* [PAGE EXCERPT]:
○ ○ ○ ○ ○

Yes. There are no pre-payment penalties for doing so. You can make monthly mortgage payments or pay every other month or yearly or quarterly in an amount of your choosing. Call your lender or servicer , and they will instruct you further.
Can I refinance my reverse mortgage?
As long as 12 months have accrued between each mortgage transaction, and as long as there is sufficient equity in your home, you can refinance your reverse mortgage as many times as you wish. There is no limit on reverse refinances as long as there is equity and as long as it benefits the borrower. The refinance transaction is called HECM to HECM or H2H. You can also refinance proprietary jumbo reverse mortgages. As borrowers age and home values rise, there may be more equity to be drawn from another reverse mortgage transaction. Perhaps rates have gone down or the home was updated with solar panels, a new kitchen, updated bath, or other renovations that have increased the home's value. In these cases, there would be more proceeds available. Costs are lower on a reverse refinance depending on when the first refinance was done.
Guidelines - The 5 x Rule: Does the refinance benefit the borrower?
To make sure the refi is of benefit to the borrower, there must be an increase in principal limit at least 5X the costs of the transaction. Example, if the closing costs are $10,000, there must be an increase in principal limit of at least $50,000.
The benefit to the borrower from the refinance must be at least 5% of the borrower’s principal limit. If a borrower has a $300,000 principal limit, there must be at least $15,000 in proceeds available to the borrower. Note: You will need to qualify for the reverse mortgage refinance just as you did with your original reverse mortgage.
What is a Financial Assessment?
Lenders must determine your ability to meet ongoing tax and insurance obligations by reviewing your credit and housing history in order to assess any current financial difficulties and detect any future financial issues. This process is called FA, Financial Assessment. Lenders will review your credit report as well as tax and homeowner's insurance history. Due to a concern for default on HECM's, the Federal Housing Administration that insures reverse mortgages implemented a requirement in 2015 that all HECM lenders were required to conduct a financial assessment. The financial assessment will determine if borrowers can meet their HECM loan obligations such as the ability to pay property charges on their own. If it is determined that a borrower will not be able to pay their property charges and could actually default on their HECM loan, a set aside of funds called a LESA will be set up.
What is a LESA?
LESA, Life Expectancy Set Aside, was implemented by HUD in 2015 for those borrowers who have a poor credit history or tax payment history. The LESA sets aside a portion of the HECM mortgage proceeds to pay property charges such as taxes and insurance, etc. It is as the name implies, a life expectancy set aside and remains in place until the proceeds are depleted. After this, borrowers are responsible to pay these charges on their own. Since the introduction of the financial assessment and LESA, it has proven successful. (For more info, request our LESA FAQ flier).
If a maturity event occurs such as moving out of the home, residing for over 12 consecutive months in a nursing facility, permanently residing away from the home, or death of all the borrowers, the LESA will end, and the loan will become due.
MORE INFO ON THE LESA
If a borrower requires a LESA to meet the Financial Assessment requirement, you cannot remove the LESA after closing. Your loan servicer will provide monthly statements by mail showing the property charges paid on your behalf. You can also call your servicer and ascertain that information.
Do I still need a LESA if I refinance my HECM?
Naturally, if a borrower refinances their HECM, another financial assessment will be conducted as the loan is a completely new mortgage. The financial assessment will determine if a LESA is required. All reverse mortgages require a financial assessment.

○ ○ ○ ○ ○

* [EXERCISE TASKS]:
a: Translate this sentence from the reverse mortgage FAQ into Spanish: "All reverse mortgages require a financial assessment."
b: Print the part of the reverse mortgage FAQ that opens with the words containing "Yes. There are" and closes with "instruct you further.".

○ ○ ○ ○ ○

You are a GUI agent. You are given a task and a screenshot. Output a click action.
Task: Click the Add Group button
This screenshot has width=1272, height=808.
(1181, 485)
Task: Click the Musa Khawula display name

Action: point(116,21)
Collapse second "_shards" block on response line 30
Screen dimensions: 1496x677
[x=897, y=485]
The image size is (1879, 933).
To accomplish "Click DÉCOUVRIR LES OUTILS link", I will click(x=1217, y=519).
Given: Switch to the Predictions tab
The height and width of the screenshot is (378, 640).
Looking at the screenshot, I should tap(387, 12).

○ ○ ○ ○ ○

* [ANSWERS BY ITEM NUMBER]:
a: Todas las hipotecas inversas requieren una evaluación financiera.

b:
Yes. There are no pre-payment penalties for doing so. You can make monthly mortgage payments or pay every other month or yearly or quarterly in an amount of your choosing. Call your lender or servicer , and they will instruct you further.